Reconnu coupable d’avoir brûlé un exemplaire du Coran dans la mosquée Errahma à Villeurbanne, un homme de 27 ans a été condamné ce mercredi 30 juillet à un an de prison ferme. Il avait pénétré dans la salle de prière en pleine nuit, volé l’ouvrage sacré, mis le feu au livre puis déposé les cendres devant l’édifice religieux. Rapidement identifié grâce à la vidéosurveillance, il avait reconnu les faits dès sa garde à vue. Il a comparu pour dégradation commise en raison de la religion. Le tribunal correctionnel de Lyon a retenu une altération du discernement, liée à une schizophrénie paranoïde dont il est suivi depuis l’âge de 18 ans. L’homme est sous curatelle renforcée et déjà connu de la justice, avec trois condamnations pour des faits de menaces, de violences homophobes et de vol.

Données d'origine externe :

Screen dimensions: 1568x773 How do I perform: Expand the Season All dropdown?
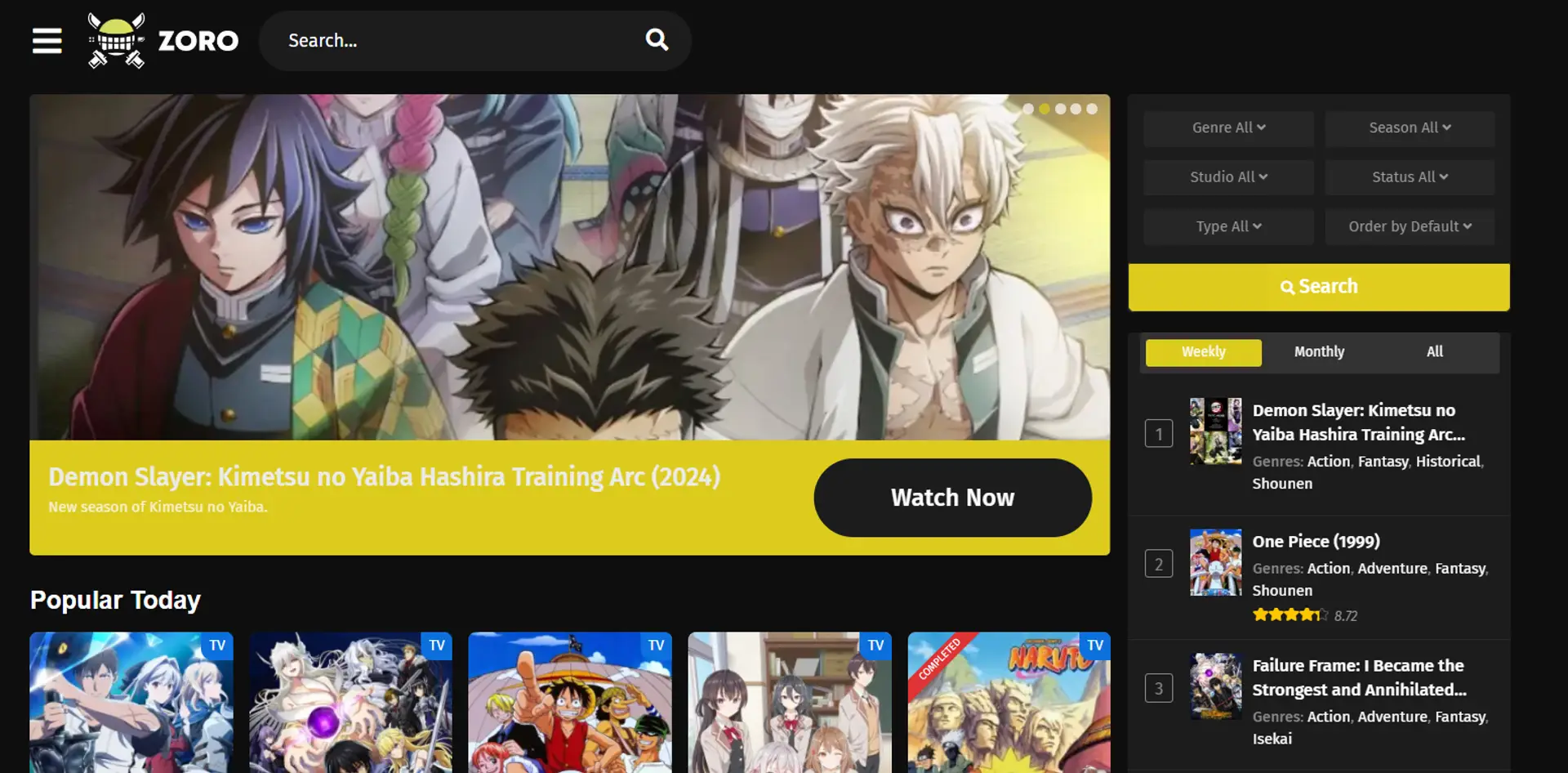[x=1410, y=128]
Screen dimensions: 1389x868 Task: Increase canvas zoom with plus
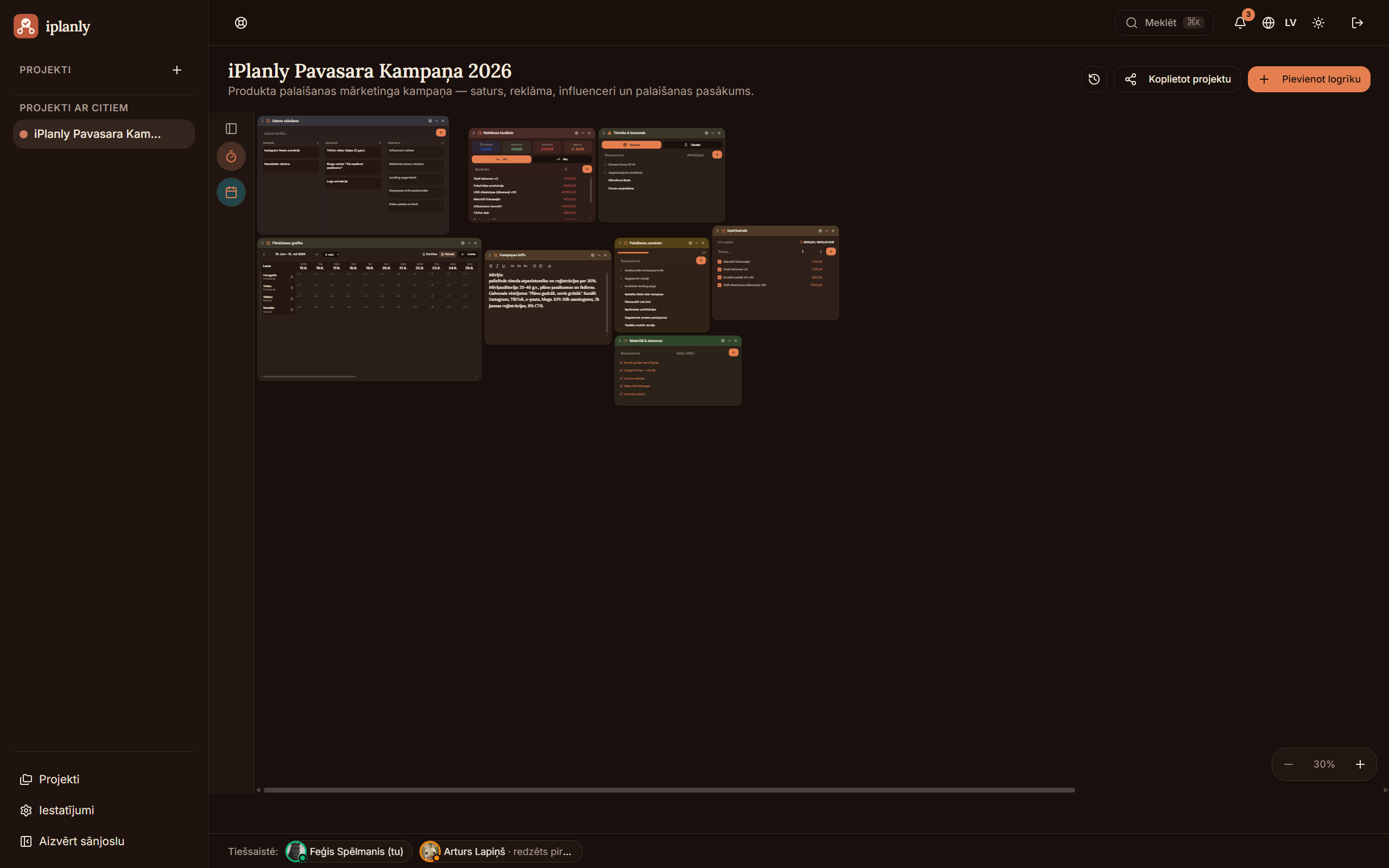point(1360,764)
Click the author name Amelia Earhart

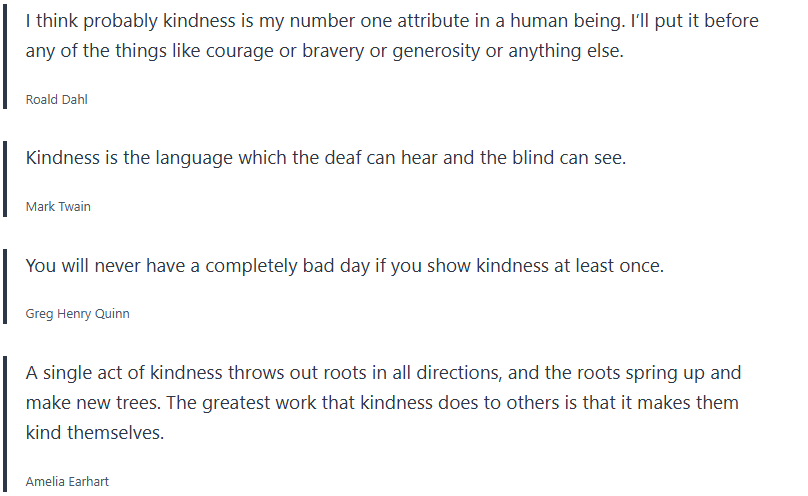(x=67, y=482)
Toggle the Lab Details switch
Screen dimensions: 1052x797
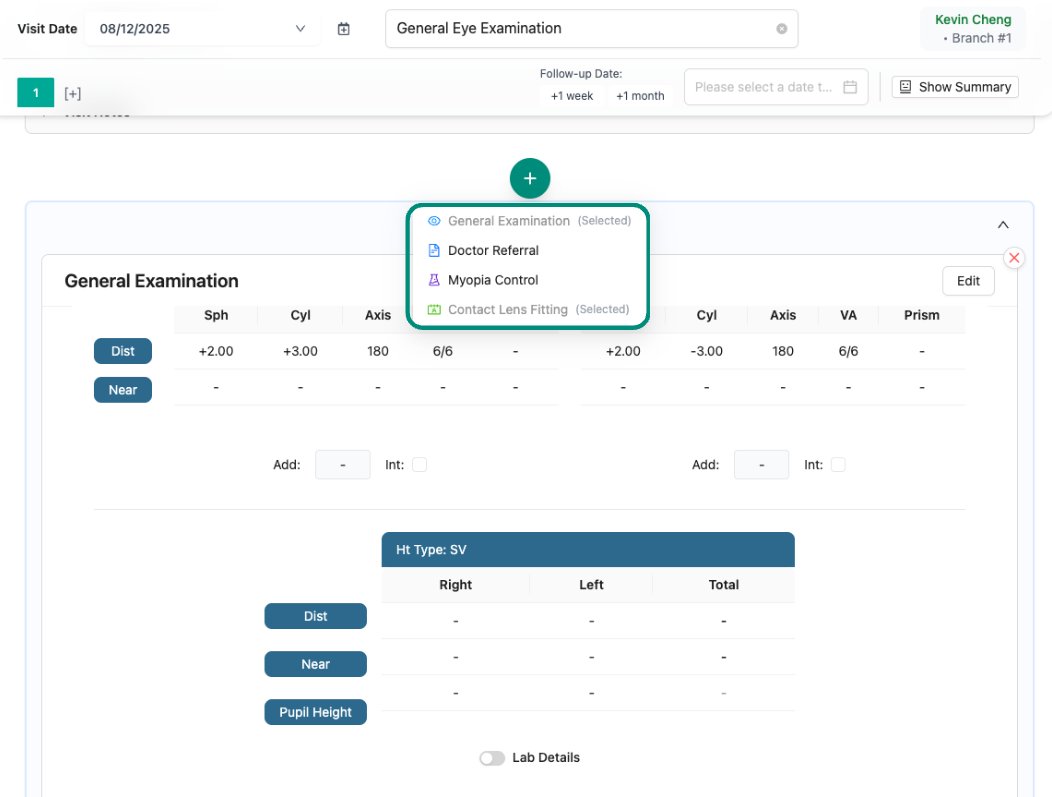[x=492, y=758]
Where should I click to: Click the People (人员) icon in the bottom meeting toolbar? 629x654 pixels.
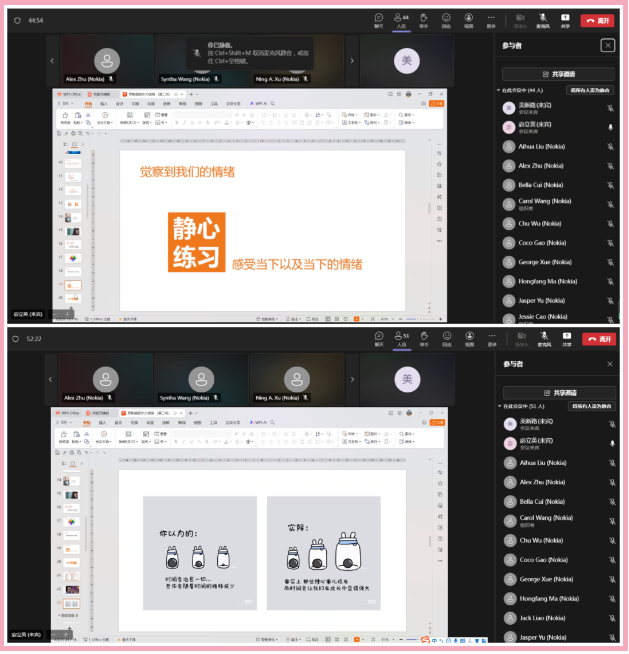[401, 338]
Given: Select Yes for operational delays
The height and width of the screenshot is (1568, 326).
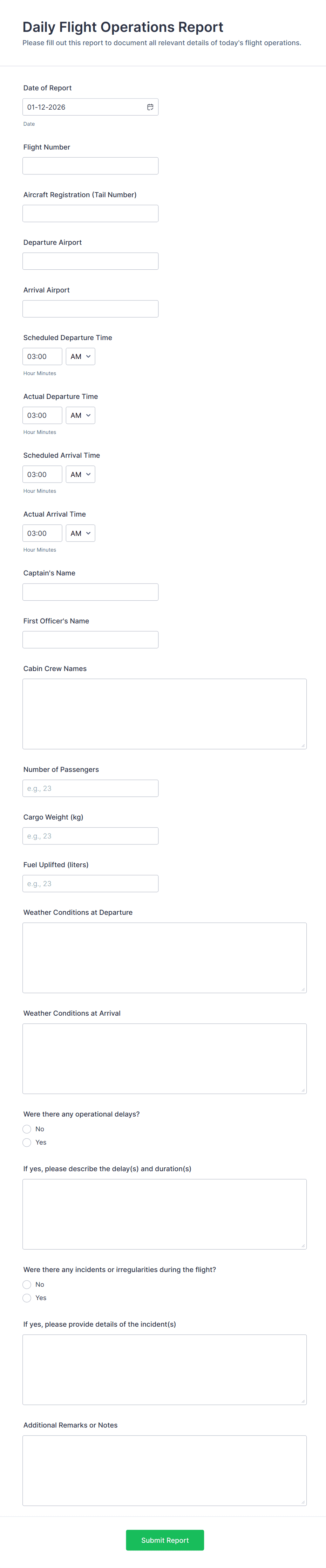Looking at the screenshot, I should [x=27, y=1142].

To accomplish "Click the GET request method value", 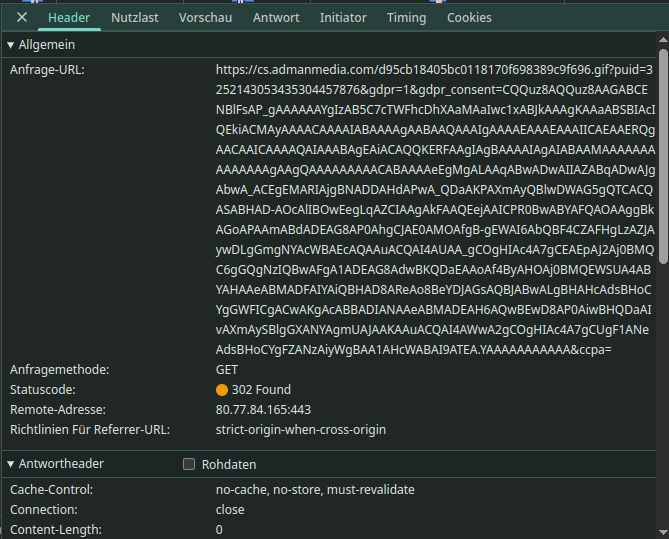I will (227, 370).
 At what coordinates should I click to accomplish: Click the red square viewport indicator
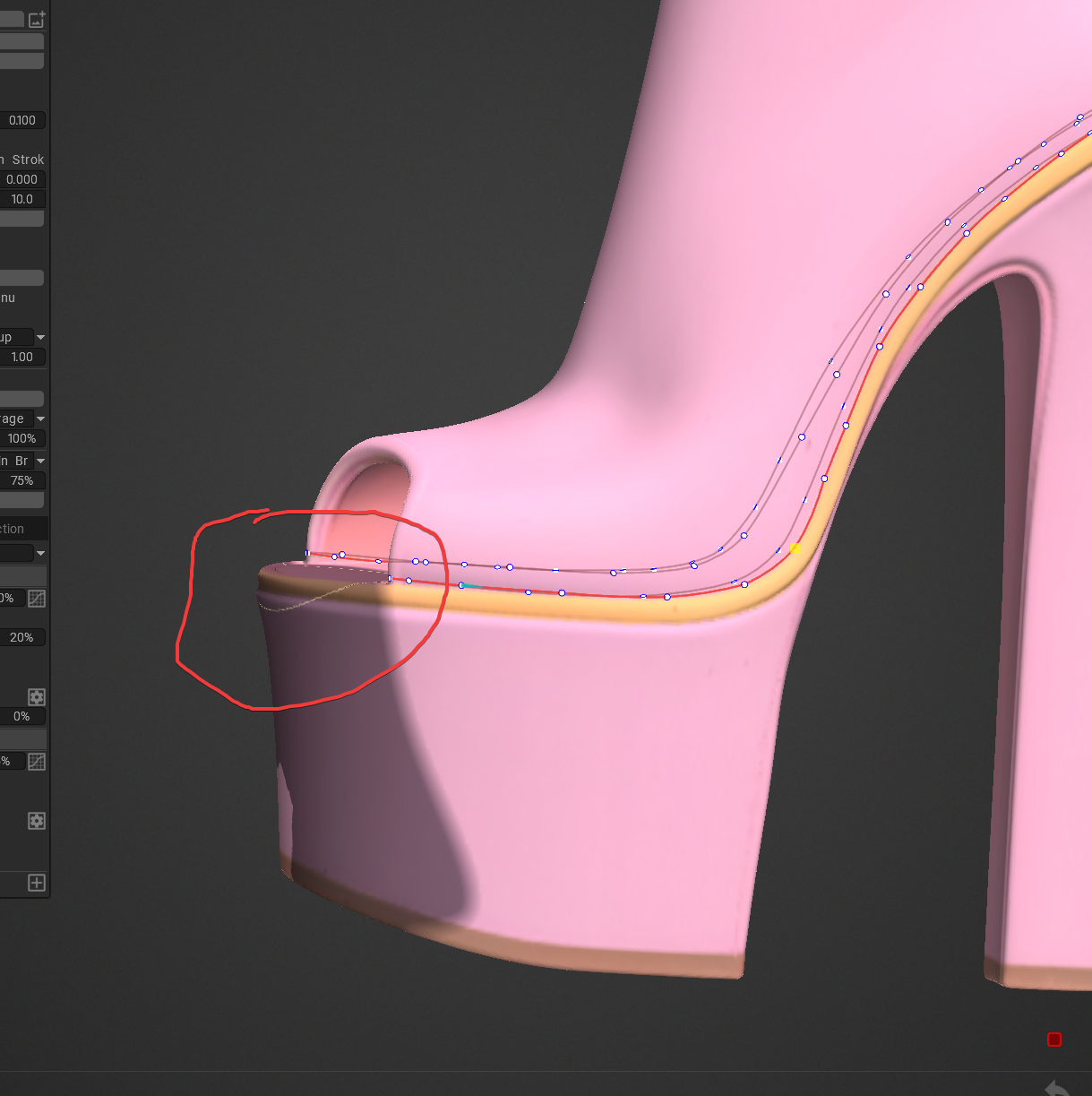[x=1054, y=1040]
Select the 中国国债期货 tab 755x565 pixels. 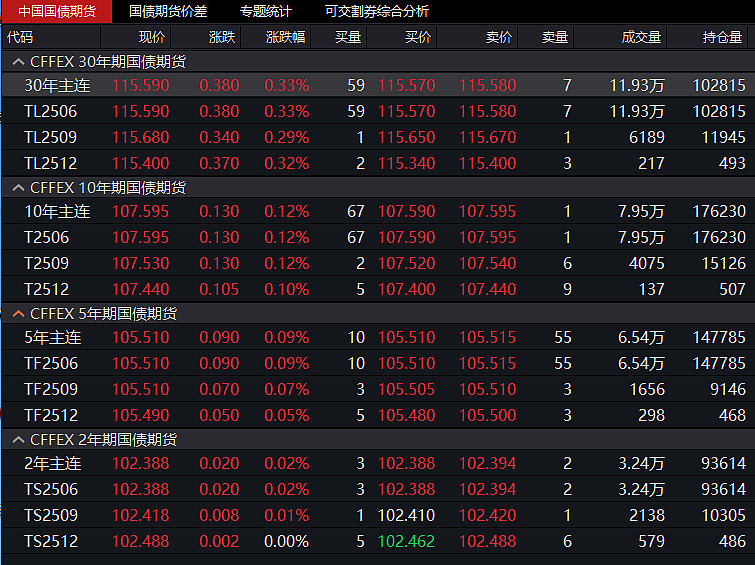[x=57, y=11]
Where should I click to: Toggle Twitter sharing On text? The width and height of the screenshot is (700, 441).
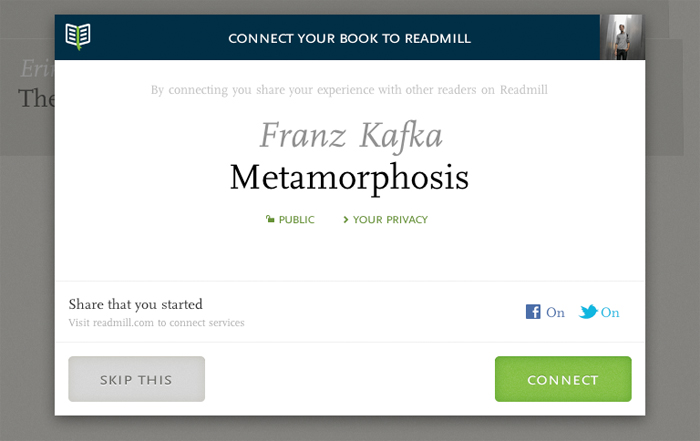click(x=610, y=312)
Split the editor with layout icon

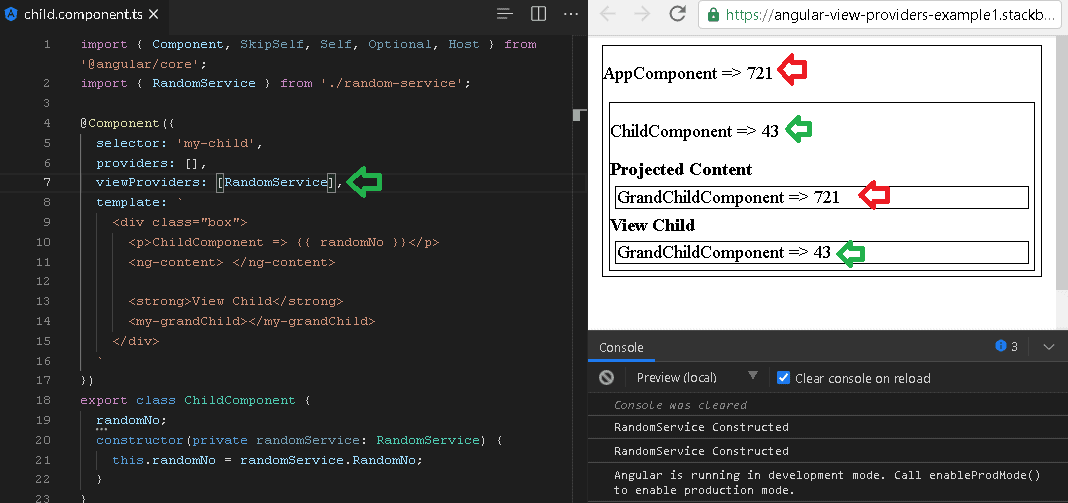click(x=538, y=14)
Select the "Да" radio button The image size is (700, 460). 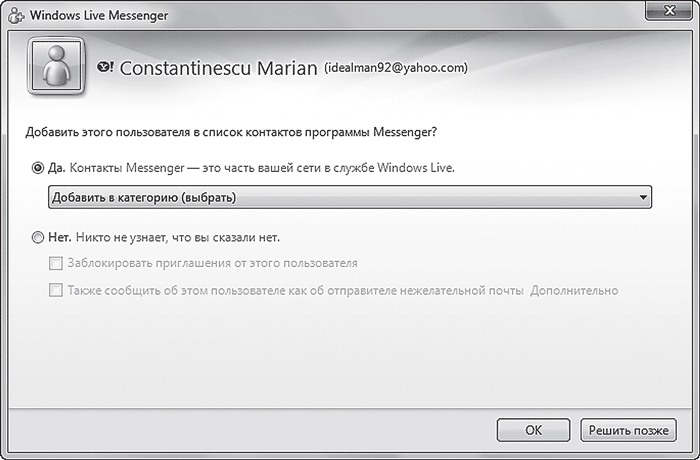coord(39,169)
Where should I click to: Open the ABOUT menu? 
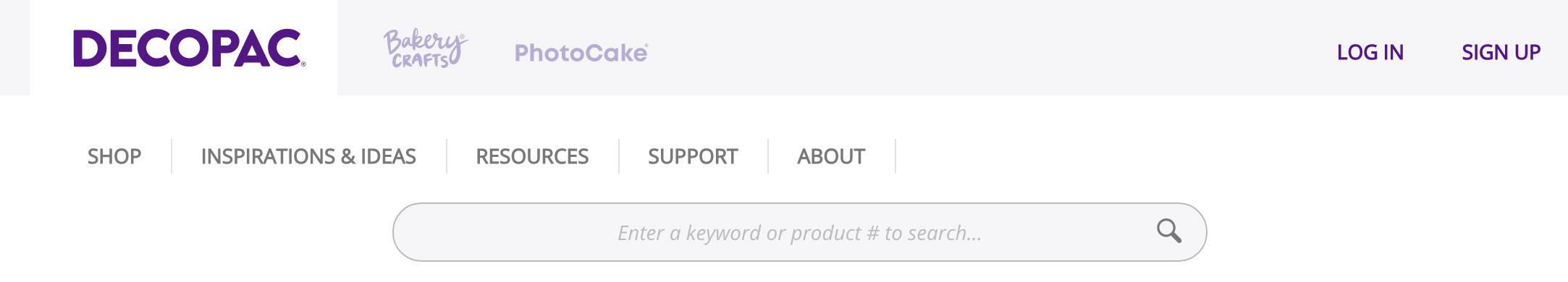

Un geste lourd de conséquences
S’il a assuré n’avoir visé personne personnellement, expliquant qu’il considérait le Coran comme « un livre, pas les musulmans », les juges ont estimé que son discernement, bien qu’altéré, ne l’empêchait pas de comprendre la gravité de son acte. Le tribunal l’a condamné à neuf mois ferme, assortis de trois mois de sursis probatoire, et à une interdiction de séjour à Villeurbanne pour deux ans. La procureure a souligné la nécessité « d’apporter une réponse claire à une société blessée », évoquant un risque élevé de récidive.
Une décision saluée par les parties civiles
Dans un contexte marqué par la recrudescence des actes islamophobes en France, la mosquée Errahma et le Conseil des mosquées du Rhône avaient porté plainte. Leur avocat, Me Sefen Guezguez, a salué une peine « satisfaisante » et déclaré que ses clients avaient eu le sentiment « d’avoir été pleinement entendus ». Cette affaire s’inscrit dans une série de violences récentes contre la communauté musulmane. En avril, deux meurtres à caractère islamophobe avaient suscité une vive émotion dans le pays, ravivant les inquiétudes face à la montée des discours haineux.